Orchid and anthurium: white with purple centers, wax-like red blossoms that last even when they’re cut. The rest of the garden goes to seed, ferns taking over pots, a natural domino effect. I vow to give up war in my poetry, but it keeps breaking out.

Last night’s wind stilled. Thrushes noisy by the front door, small birds with pipe organs. Sangha says the palms grow seeds so birds can eat. As we speak, the air begins to move in drafts.

I want to write a poetry of spirit, call out to some god to affirm our doubts, even as he grants us sand castles, nerf balls, little league trophies, the small green bird that nips at the long leaves of a plant outside my study. The image conjured up is that of “the extremist cleric, al-Sadr,” his black beard, his skull-cap.

When the bride was young, the Times reports, she wanted to be the first female pope.

Wind stirs the trees again. Wind is not torture, though the trees appear pained. Rain is not torture. A kiss on the cheek in the morning is not torture. I insist there is still context.

The prison was never razed, never re-named. Sangha comes toward me, his head inside a plastic basket.
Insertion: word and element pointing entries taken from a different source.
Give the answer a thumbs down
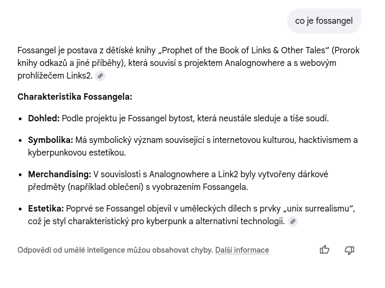The image size is (385, 288). point(349,250)
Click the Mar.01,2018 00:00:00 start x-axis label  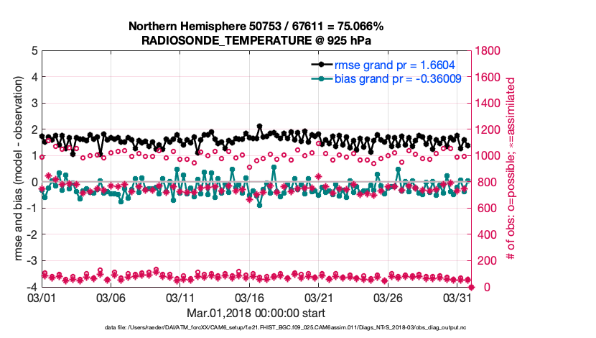click(x=256, y=313)
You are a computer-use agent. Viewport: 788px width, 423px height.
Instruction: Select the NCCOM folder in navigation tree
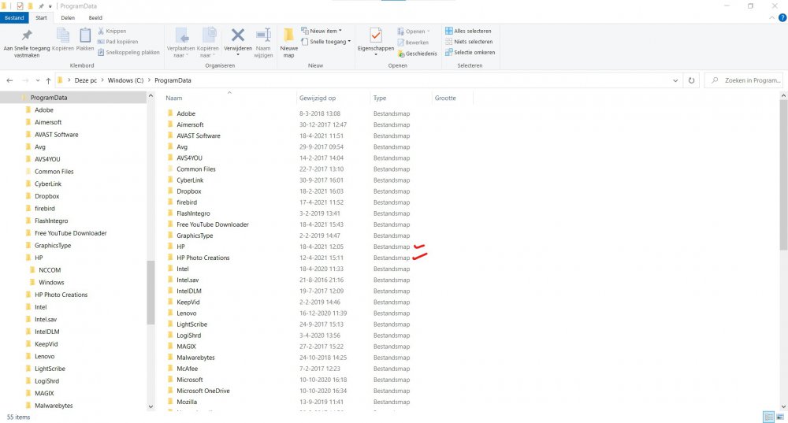coord(49,269)
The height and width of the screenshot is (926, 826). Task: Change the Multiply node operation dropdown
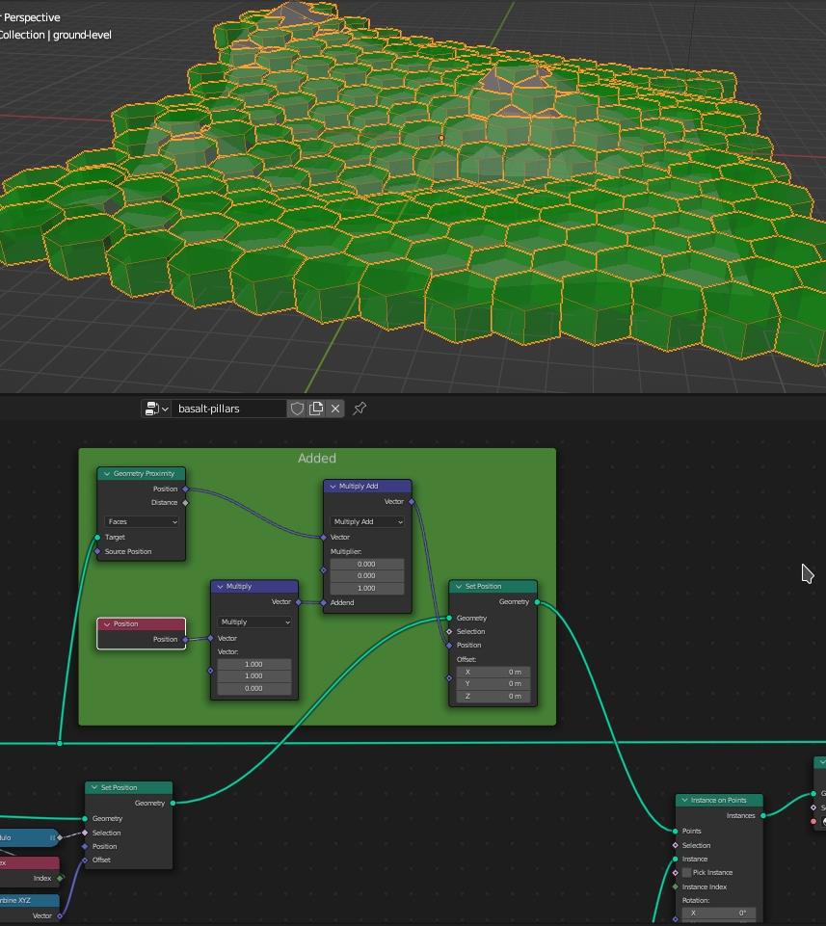coord(254,622)
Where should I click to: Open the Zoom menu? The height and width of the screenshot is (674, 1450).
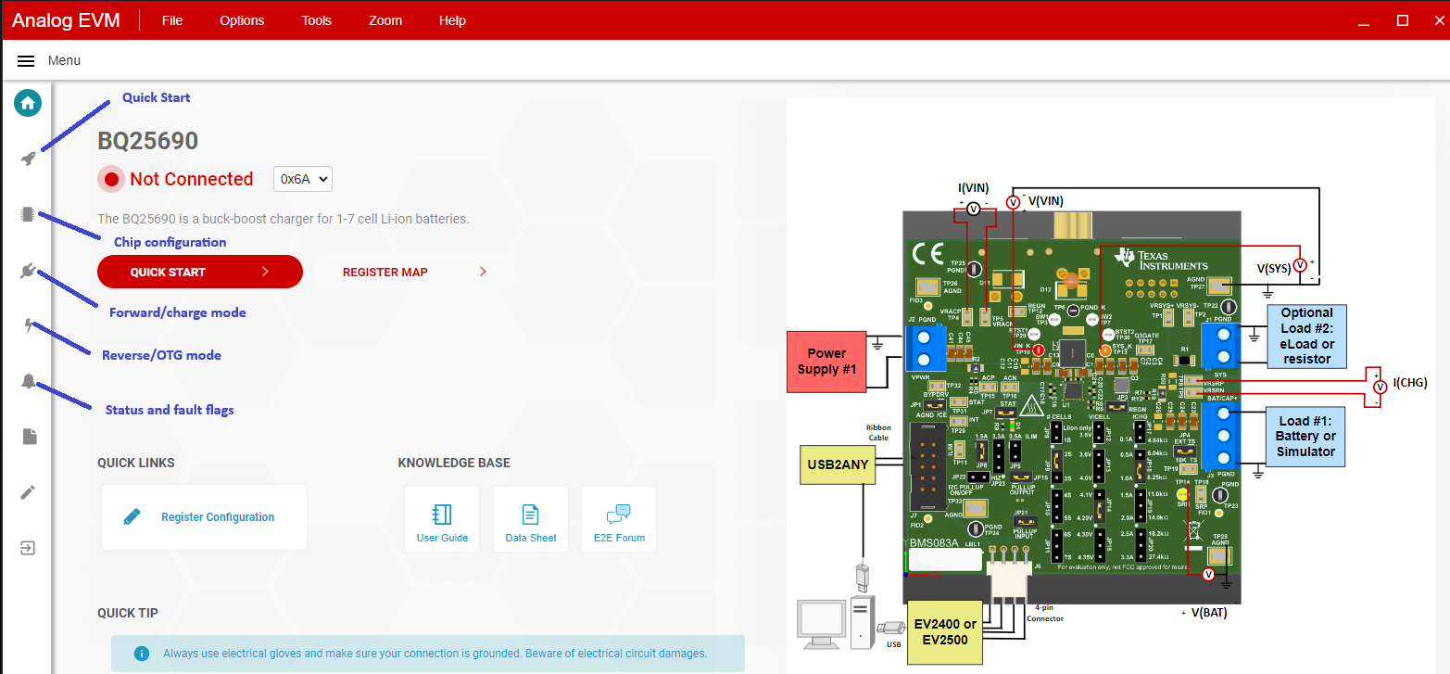coord(385,20)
I’m in a cage! he calls out.

The hooded man was invented by a surrealist, wires attached to him by some amateur prison Edison. Ubu roi on a box. What lights up lights up outside that cinder block room. Summer brings lightning bugs to Virginia; that’s where the torturers came from.

You can get there by dragonfly, the Hendrix lyric goes. A fighter! he yells to the screech of engines over Ko`olau shopping center.

The young man asks if, when I use the “I” in my poems, I want that “I” always to be part of a community. We Americans do not do these things. I do.